● Assigned task
Whenever a line in the records below holds the string "will", copy it out.

● Source material

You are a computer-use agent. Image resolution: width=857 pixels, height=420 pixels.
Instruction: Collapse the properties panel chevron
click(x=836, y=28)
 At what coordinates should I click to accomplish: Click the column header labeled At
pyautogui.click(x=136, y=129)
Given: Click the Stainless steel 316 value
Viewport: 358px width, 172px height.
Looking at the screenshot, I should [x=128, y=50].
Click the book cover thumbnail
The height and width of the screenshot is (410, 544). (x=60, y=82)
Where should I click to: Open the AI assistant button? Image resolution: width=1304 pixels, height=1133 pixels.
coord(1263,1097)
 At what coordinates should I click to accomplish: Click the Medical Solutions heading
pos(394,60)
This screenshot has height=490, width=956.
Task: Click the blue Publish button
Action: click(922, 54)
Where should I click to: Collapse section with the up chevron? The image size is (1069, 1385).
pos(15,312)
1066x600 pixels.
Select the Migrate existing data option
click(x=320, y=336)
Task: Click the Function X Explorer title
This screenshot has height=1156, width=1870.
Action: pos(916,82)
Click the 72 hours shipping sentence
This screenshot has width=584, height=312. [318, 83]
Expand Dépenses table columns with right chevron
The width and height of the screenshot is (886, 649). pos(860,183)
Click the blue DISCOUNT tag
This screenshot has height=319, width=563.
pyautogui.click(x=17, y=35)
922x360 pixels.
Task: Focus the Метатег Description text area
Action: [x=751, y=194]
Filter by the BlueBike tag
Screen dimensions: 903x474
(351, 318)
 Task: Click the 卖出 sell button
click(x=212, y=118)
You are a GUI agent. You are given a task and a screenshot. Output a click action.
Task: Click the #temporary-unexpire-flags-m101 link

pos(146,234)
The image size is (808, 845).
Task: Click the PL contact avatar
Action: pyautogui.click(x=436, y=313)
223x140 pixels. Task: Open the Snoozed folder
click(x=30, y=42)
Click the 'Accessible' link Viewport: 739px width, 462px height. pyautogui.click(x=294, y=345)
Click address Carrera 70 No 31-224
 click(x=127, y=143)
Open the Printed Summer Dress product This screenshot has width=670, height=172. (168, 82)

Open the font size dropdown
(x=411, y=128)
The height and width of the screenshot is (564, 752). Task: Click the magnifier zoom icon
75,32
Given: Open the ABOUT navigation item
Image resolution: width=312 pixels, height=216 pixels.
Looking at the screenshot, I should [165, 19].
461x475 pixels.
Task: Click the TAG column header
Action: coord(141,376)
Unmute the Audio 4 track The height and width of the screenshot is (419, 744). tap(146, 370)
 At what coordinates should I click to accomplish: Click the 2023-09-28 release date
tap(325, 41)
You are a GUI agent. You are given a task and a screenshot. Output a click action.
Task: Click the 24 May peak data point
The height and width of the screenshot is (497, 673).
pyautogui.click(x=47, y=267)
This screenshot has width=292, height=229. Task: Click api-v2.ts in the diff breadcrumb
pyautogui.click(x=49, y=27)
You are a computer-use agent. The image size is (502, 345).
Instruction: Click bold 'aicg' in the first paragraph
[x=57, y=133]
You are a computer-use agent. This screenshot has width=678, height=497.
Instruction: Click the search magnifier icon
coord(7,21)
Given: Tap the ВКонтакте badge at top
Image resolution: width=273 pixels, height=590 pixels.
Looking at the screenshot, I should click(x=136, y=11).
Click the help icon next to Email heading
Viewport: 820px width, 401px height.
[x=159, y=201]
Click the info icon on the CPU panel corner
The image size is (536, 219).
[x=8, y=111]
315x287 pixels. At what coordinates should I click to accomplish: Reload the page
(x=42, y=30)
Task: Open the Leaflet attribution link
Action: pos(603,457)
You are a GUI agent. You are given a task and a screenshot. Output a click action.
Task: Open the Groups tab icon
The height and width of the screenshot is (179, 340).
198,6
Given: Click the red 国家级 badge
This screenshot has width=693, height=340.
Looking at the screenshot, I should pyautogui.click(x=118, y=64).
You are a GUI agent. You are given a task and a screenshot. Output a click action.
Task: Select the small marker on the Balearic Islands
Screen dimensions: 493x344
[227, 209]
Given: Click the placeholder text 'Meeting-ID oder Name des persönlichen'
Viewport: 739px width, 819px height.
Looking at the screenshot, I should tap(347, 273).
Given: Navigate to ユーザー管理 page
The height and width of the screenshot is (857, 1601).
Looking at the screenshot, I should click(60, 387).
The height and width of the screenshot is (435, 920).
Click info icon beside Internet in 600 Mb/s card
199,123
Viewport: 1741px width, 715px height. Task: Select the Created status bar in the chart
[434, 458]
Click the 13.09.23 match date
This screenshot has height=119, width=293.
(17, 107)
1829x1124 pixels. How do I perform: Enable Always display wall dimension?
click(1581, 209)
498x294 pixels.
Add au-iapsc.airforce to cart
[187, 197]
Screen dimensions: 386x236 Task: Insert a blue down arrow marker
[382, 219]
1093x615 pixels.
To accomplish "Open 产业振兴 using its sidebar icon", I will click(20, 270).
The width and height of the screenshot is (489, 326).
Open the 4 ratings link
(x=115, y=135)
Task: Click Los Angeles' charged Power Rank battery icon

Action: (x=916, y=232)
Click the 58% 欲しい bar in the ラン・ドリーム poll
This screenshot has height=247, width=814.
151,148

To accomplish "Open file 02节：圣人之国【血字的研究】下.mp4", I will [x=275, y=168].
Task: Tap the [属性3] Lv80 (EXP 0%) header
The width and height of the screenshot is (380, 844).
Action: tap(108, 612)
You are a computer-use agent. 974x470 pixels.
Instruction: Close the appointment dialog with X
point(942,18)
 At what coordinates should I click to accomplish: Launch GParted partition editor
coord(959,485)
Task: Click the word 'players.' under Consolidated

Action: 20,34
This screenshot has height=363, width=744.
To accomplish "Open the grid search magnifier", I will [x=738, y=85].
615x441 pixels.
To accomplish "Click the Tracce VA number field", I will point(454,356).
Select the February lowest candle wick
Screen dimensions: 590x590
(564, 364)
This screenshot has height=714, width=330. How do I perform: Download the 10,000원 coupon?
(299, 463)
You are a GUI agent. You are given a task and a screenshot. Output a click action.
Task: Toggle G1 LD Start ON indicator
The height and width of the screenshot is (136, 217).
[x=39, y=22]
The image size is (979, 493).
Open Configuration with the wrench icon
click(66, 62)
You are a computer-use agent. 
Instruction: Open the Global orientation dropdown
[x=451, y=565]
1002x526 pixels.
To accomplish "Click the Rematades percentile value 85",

● The answer
To accomplish "Open 产业振兴 using its sidebar icon", I will click(20, 270).
To accomplish "Open file 02节：圣人之国【血字的研究】下.mp4", I will [x=275, y=168].
To accomplish "Open the grid search magnifier", I will [x=738, y=85].
To accomplish "Click the Tracce VA number field", I will point(454,356).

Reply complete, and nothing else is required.